I couldn’t deal with his size and strength, so I tried to sidestep, but I bumped up against somebody, one of the girls, a customer, whatever, and he hit me with a glancing right that jolted me so hard the coins in my pants pocket changed denomination.
I tried to hit him back, but found it hard to do from the floor. And besides, the ceiling was falling on me.
Or so it seemed. It was No Balls coming down on me, and he had hold of my coat and was lifting me. He drew back his fist. At that moment I was so stunned, I sort of welcomed any blow he might give me, but there was still enough reflex in me, still enough of the fighter, that I responded by poking my fingers into his eyes.
He barked, dropped me. I rolled against someone, tried to get up. But the someone was Wilber. He hooked his arm over the back of my head, under my neck, had me in a guillotine choke. I stomped his foot and grabbed one of his legs behind the knee and broke his balance while I swatted his balls with my free hand hard enough for them to replace his Adam’s apple.
He let me go and I squatted and struggled for the revolver in my ankle holster. About that time the door swung wide and there was an explosion and plaster rained down from the ceiling like snow.
I glanced up, and there was Leonard holding the double-barrel, one barrel displaying smoke and sending out a gunpowder stench that temporarily masked the incense in the room.
No Balls had recovered again, and he wasn’t afraid of a shotgun. Or was too stupid to know what it was. He charged Leonard. Leonard sidestepped, swung the double-barrel and hit the big bastard so hard that guy’s distant relatives must have jumped in their chairs.
The big man struck the door behind Leonard, slamming it closed, knocking out the bottom panel with his head. He tried to pull his head back through and Leonard banged him with the barrel again, this time across the ribs, then pointed the shotgun at the other muscle guys who had stupidly made a knot over on the left side of the room. All except the guy in the blue suit and Cement Head, that is. Cement Head was standing in front of Blue Suit, ready to take whatever might come, and Blue Suit was calmly looking over his guard’s shoulder.
Red, wearing his stupid ten gallon hat, was standing next to him, close to his hip, watching the events.
I shouldn’t have, but I looked at Wilber on his hands and knees, trying to get up, and was overcome with rage. I swung my foot in an arc and brought it down on the back of his neck brace with a snapping motion. Wilber screamed, hit the floor and lay there holding his neck. “That hurt! That hurt! Oh, God, that hurt!”—like maybe it was supposed to feel good.
“Well, Hap,” Leonard said. “Looks like you’ve shit in the porridge again.”
“I’ll say.”
I pulled my ankle gun and backed toward Leonard. The big guy with his head through the door was trying to pull it out again. Leonard let him this time, then rapped the barrel over his head harder than ever. The big guy decided to lie down and rest for a moment, but I could see he was twitching already, working to get up.
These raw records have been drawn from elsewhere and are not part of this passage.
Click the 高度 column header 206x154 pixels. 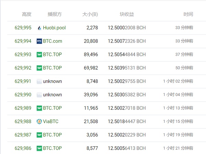pos(26,14)
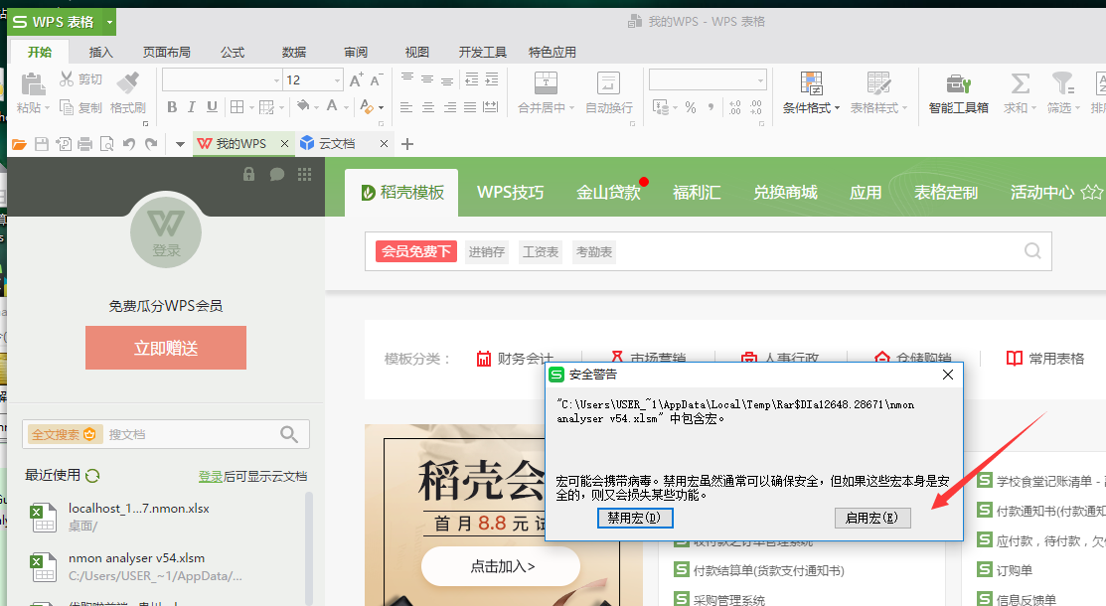Toggle underline formatting

point(212,107)

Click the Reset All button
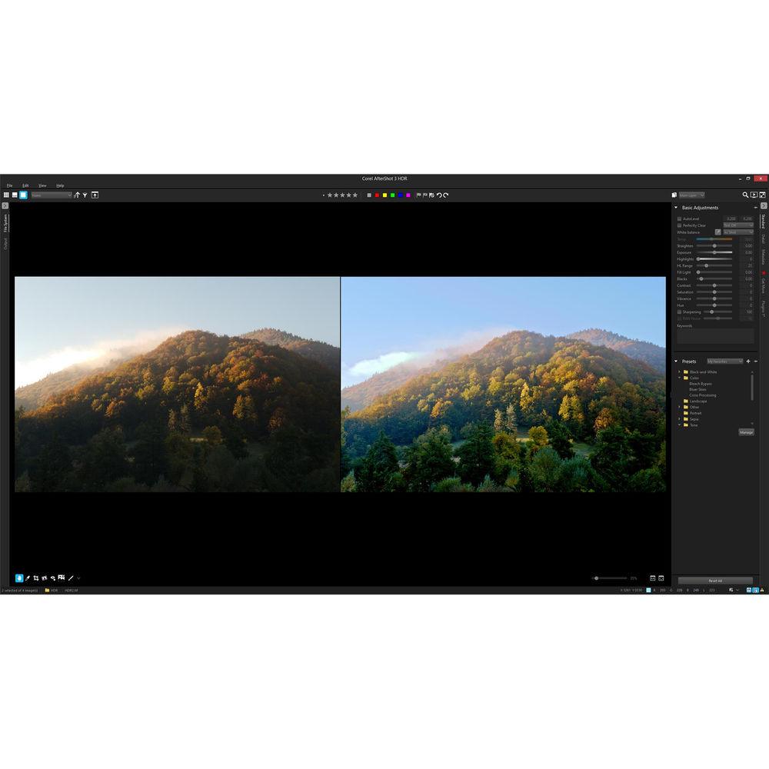[715, 581]
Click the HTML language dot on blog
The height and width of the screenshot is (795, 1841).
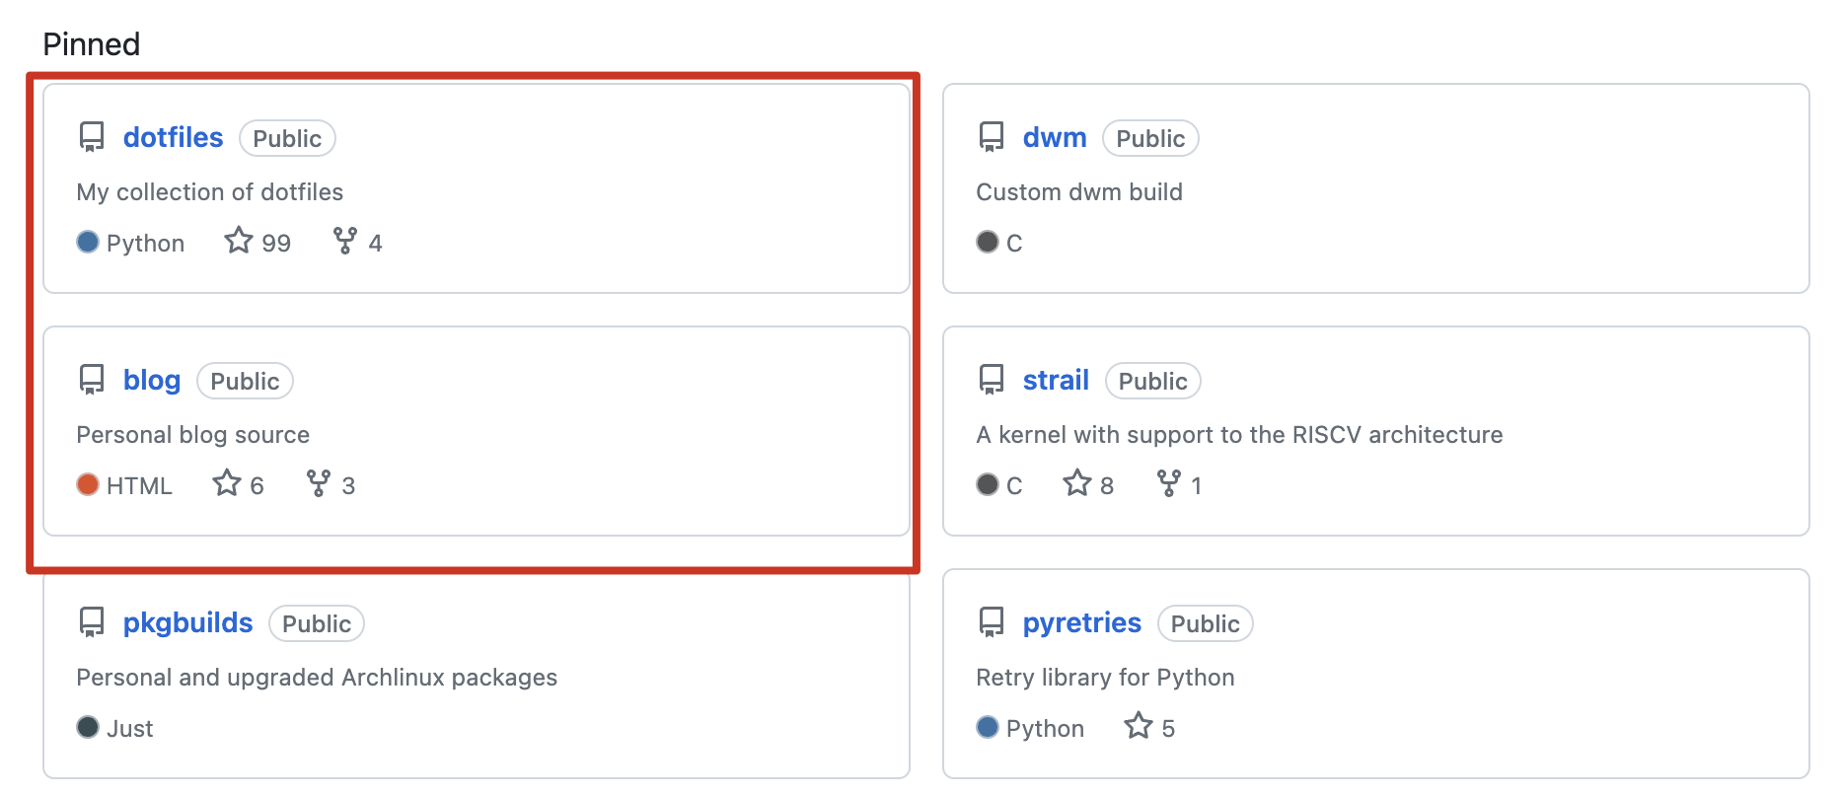88,485
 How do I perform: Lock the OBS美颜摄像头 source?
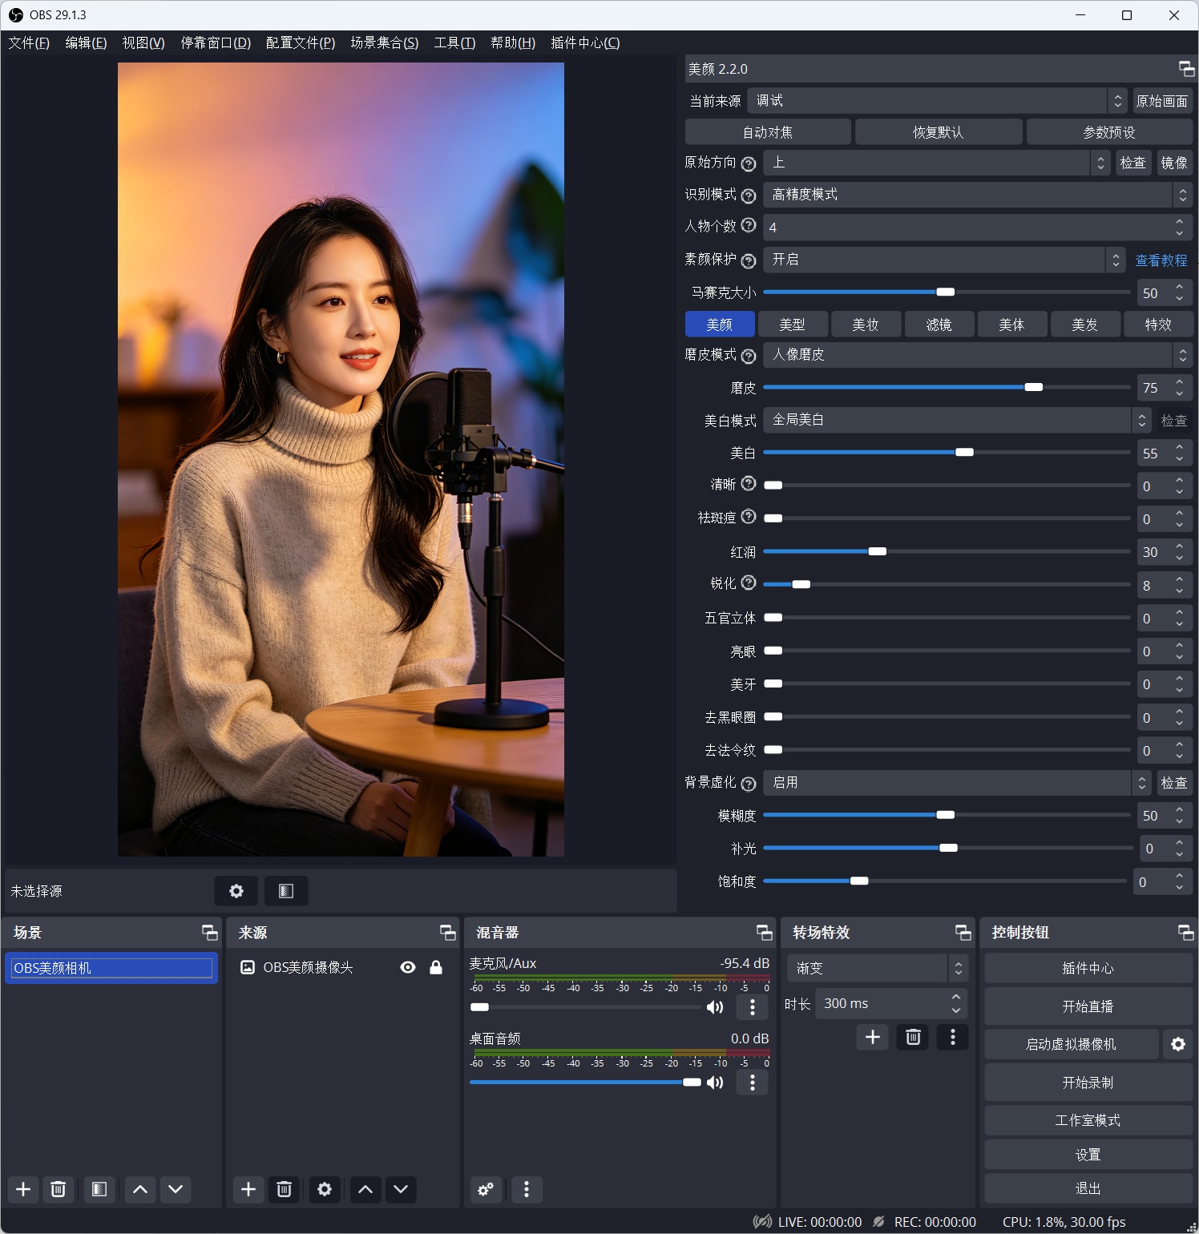point(437,967)
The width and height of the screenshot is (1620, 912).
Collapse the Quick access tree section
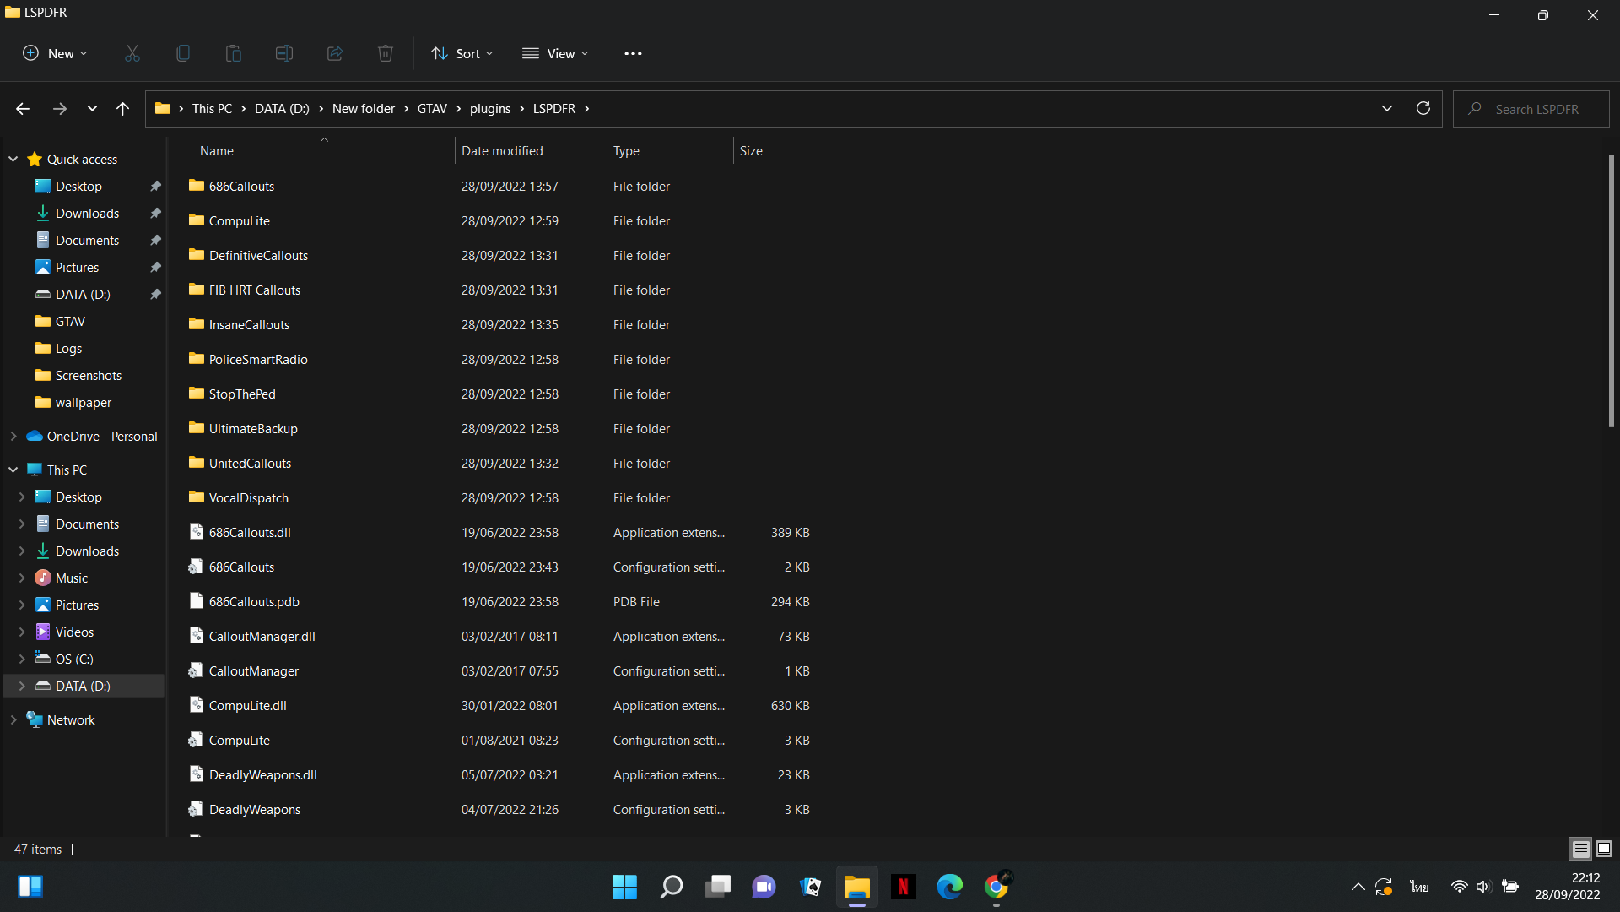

Leonard opened the door and we backed through it. I heard the sound just a little too late. It was the man I had encountered on the porch. He was rushing our backs like a missile.
Leonard wheeled, cracked the bastard’s head with the barrel of the shotgun, then kicked out and knocked him down. The man came up with a gun in his hand, and Leonard, casual as an angler casting a fly rod, jerked the shotgun down from where it lay over his shoulder, and fired. The man’s left foot went away and he fell to the floor and thrashed like a chicken. Blood went everywhere. Leonard leaned over and casually picked up the man’s pistol and dropped it in his coat pocket. He said, “From now on it’s all left shoes for you, Bubba.”
Leonard broke open the shotgun, put the discarded cartridges in his pocket, and reloaded. He might have been doing nothing more than looking at a splinter in his hand, he was so blasé.
The door in front of us was wide open now, and gradually the bodyguards were sliding into the room. They had guns. No more tackle and punch shit. They were going to kill us.
Red pushed in between their legs, for all the world acting like a kid who was about to see something neat in a peep show. Leonard snapped the shotgun shut. We all jumped, then froze.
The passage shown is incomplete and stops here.